Session I: Salvage Archaeology and Field Conservation
Dates: June 17 - July 7, 2019
Fee: $2,900 USD (For support in applying for external funding, please contact us.)
Skills: archaeological survey; drones and GIS; basic artifact cataloging and conservation; bioarchaeological analysis
Logistics: We will camp near several known looted cemeteries, but may travel from time to time to survey and monitor areas farther afield. Participants should bring their own tent and camping equipment. Water may be purified from nearby rivers and lakes. Project cooks will prepare all meals.
Description: The illegal looting of ancient burial sites has become a big problem in Northern Mongolia. During the summers of 2017-18, the NOMAD Science team witnessed 100’s of instances of new looting, including the complete destruction of several medieval cemeteries- bits of metal and wood artifacts, human bones, and clothing fragments were strewn on the surface and would not survive long without our intervention. Thieves get away with priceless cultural heritage objects that will likely never be recovered, while completely disrespecting the final resting places of ancient people.
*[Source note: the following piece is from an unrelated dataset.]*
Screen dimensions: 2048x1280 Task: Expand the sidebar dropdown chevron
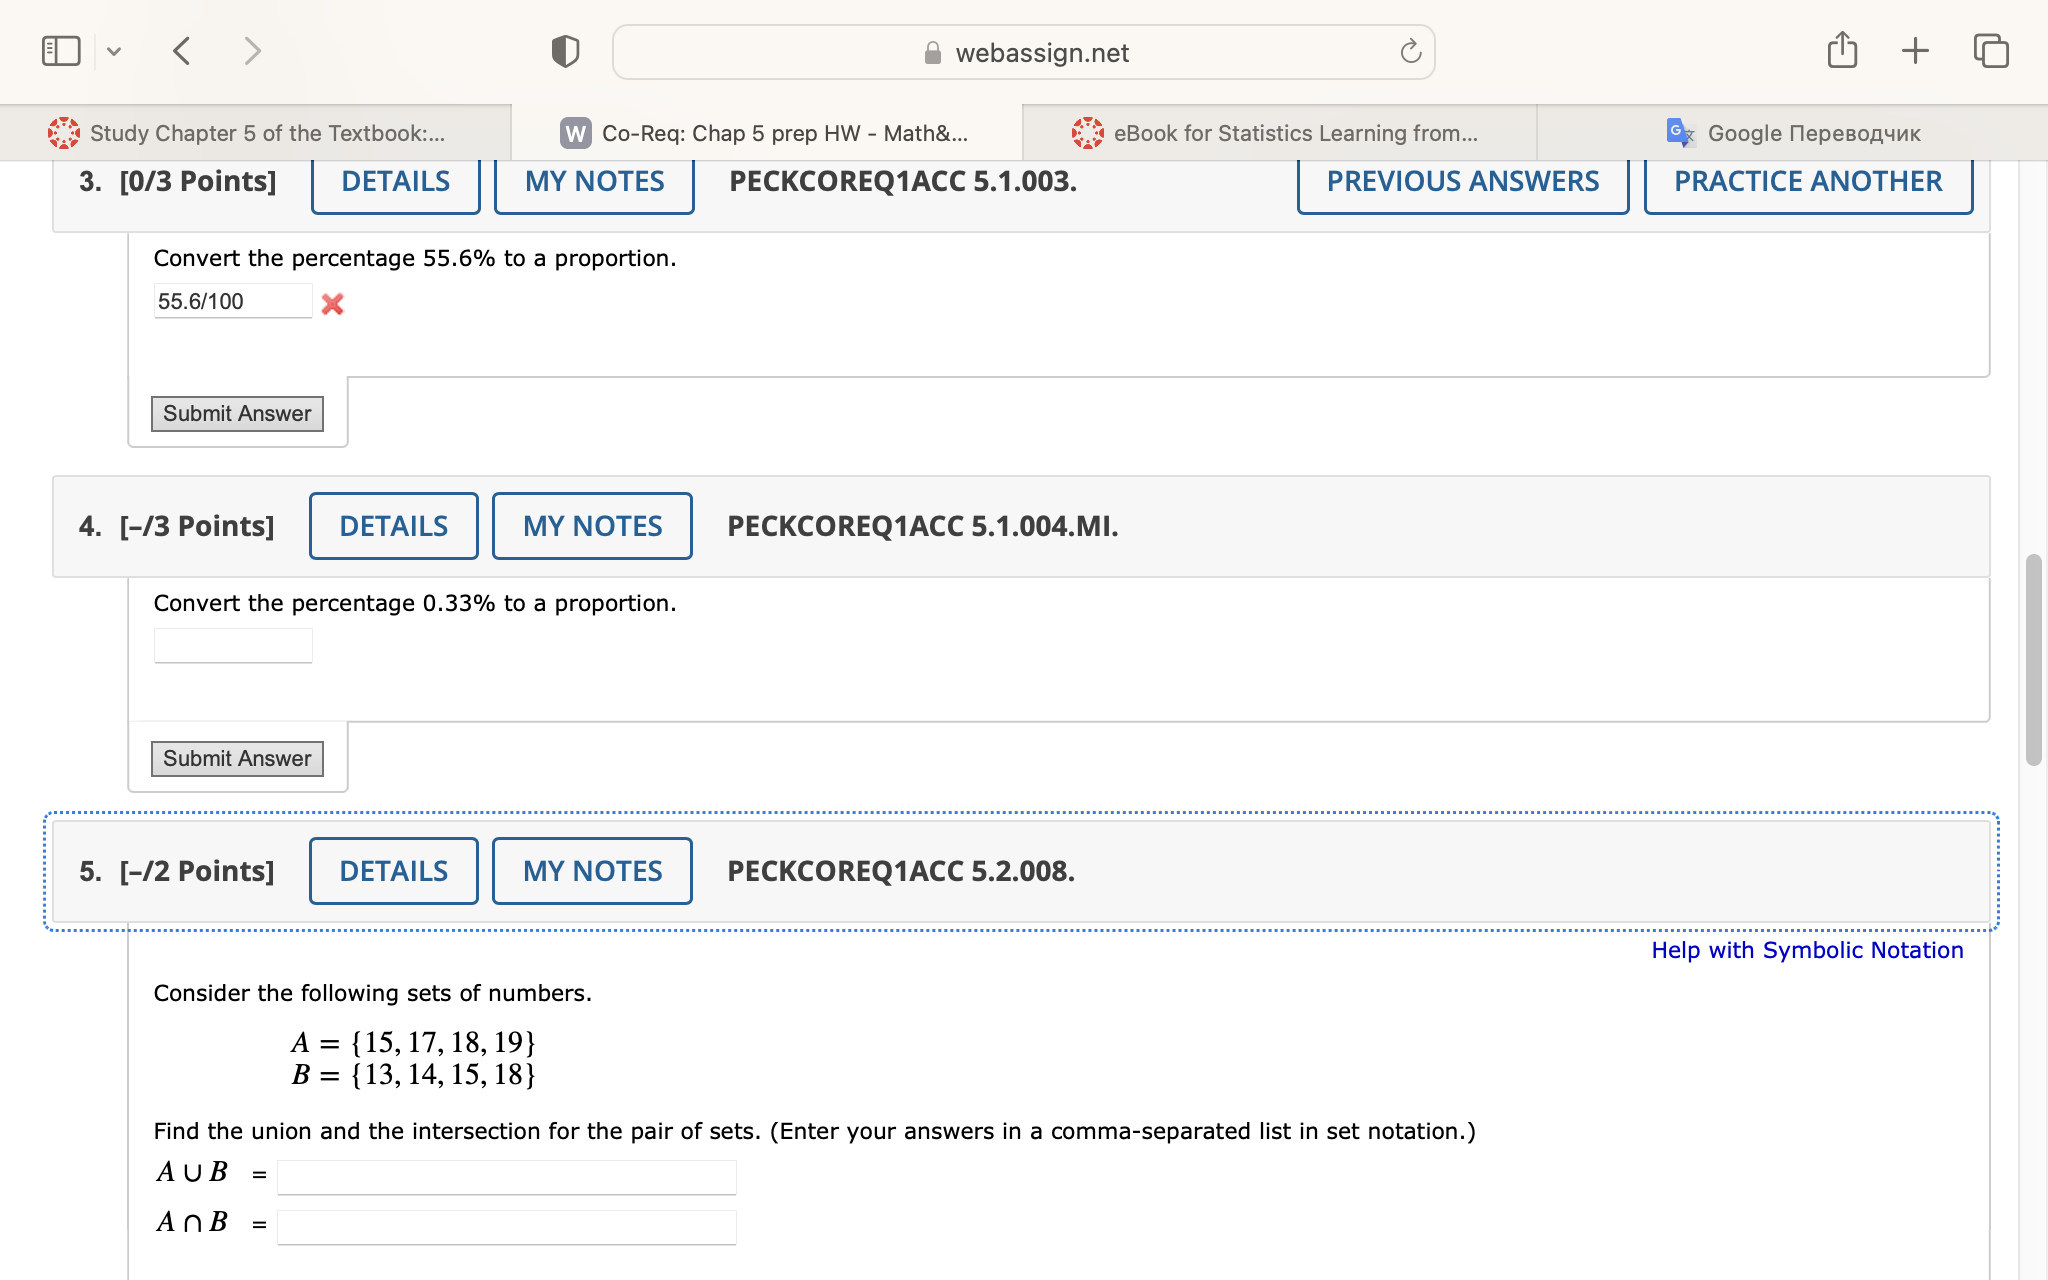point(114,51)
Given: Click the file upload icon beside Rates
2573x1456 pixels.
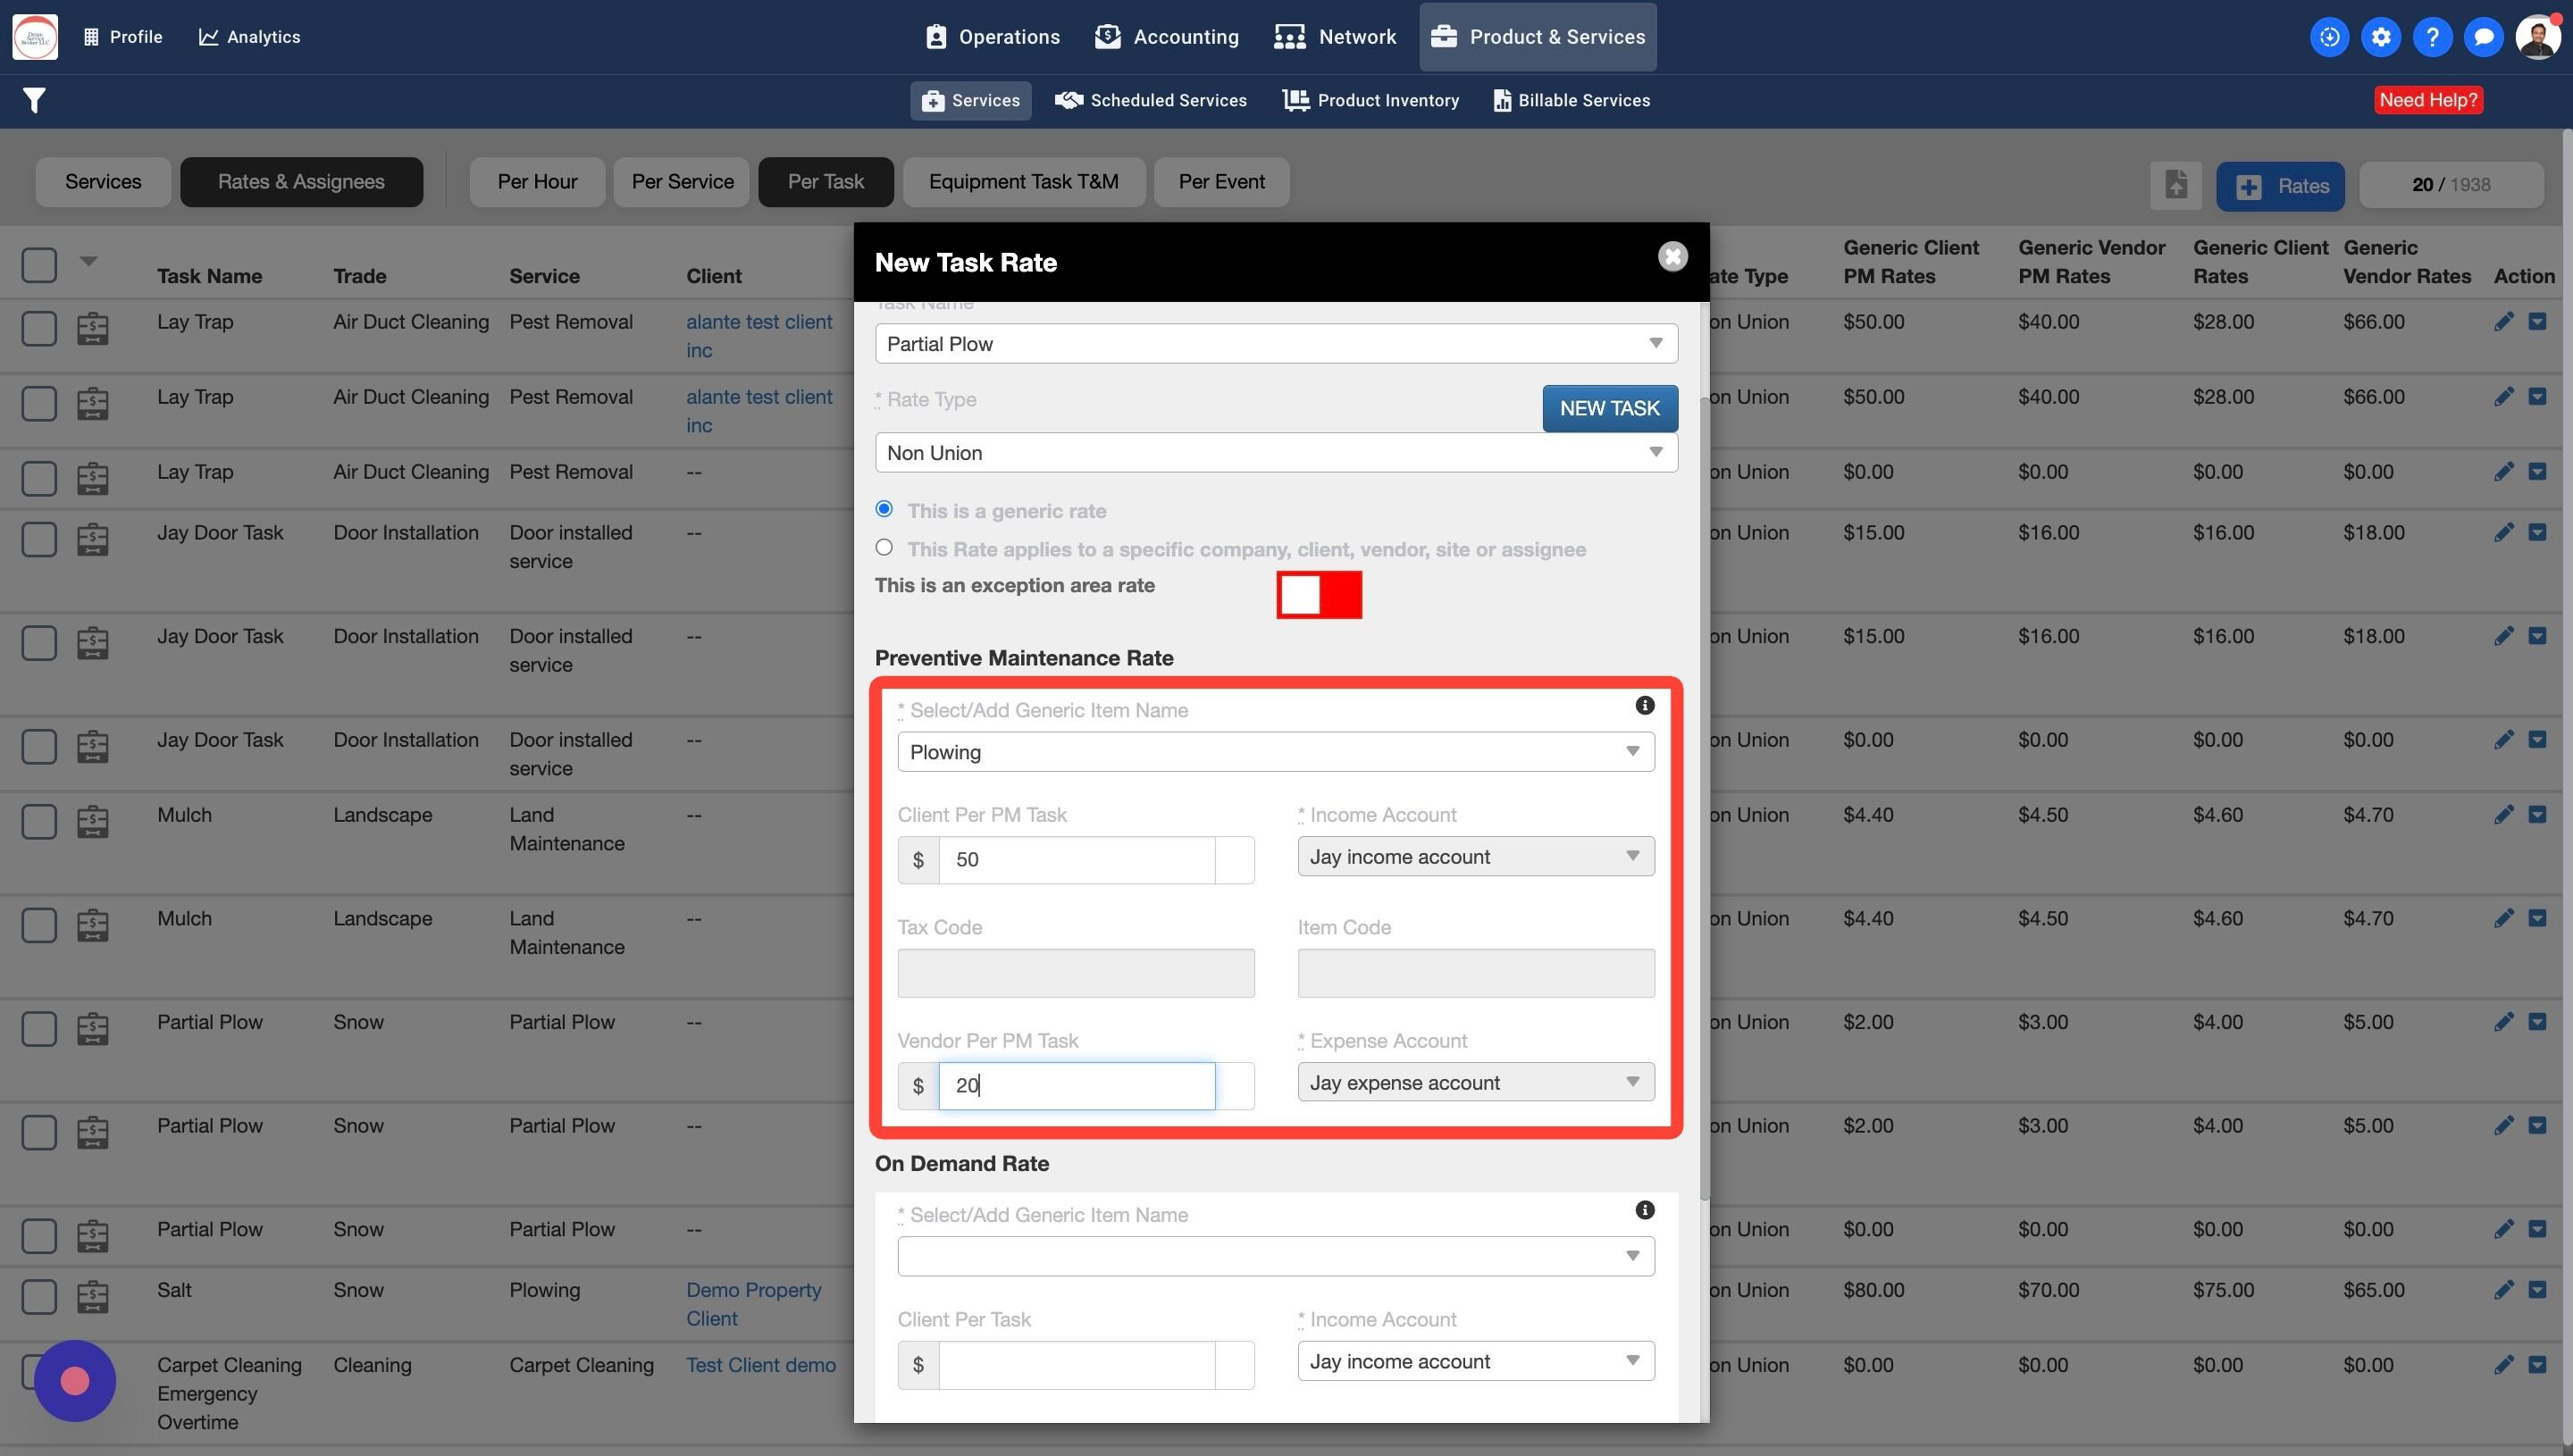Looking at the screenshot, I should coord(2176,185).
Archaeologists are concerned because looting permanently destroys our ability to continue answering research questions for the benefit of humankind. Mongolia has created strong anti-looting laws supporting cultural heritage preservation, but the vast areas of the countryside, low population density and economic challenges make enforcement problematic. Though no systematic monitoring has been conducted, some of the looting may in fact be inspired by our own research activities. Therefore, NOMAD Science will spend Session I in the summer of 2019 solely investigating and combating looting activities in the region where our regular fieldwork is conducted. We intend to do so through monitoring, research, and salvage efforts.
This approach will provide us with the information necessary to combat looting activities related to antiquities trafficking in northern Mongolia and will save irreplaceable cultural heritage resources that are currently endangered. These archaeological sites are non-renewable – there will never be another Neolithic site made in the world – and contain an enormous amount of information that might help us to understand our human past, adaptation to climate change and economic shifts, the origins of complex political and social organization, and so much more. Archaeologists must work hard to study not only the lives of ancient peoples, but also how they impact people today in order to prevent looting.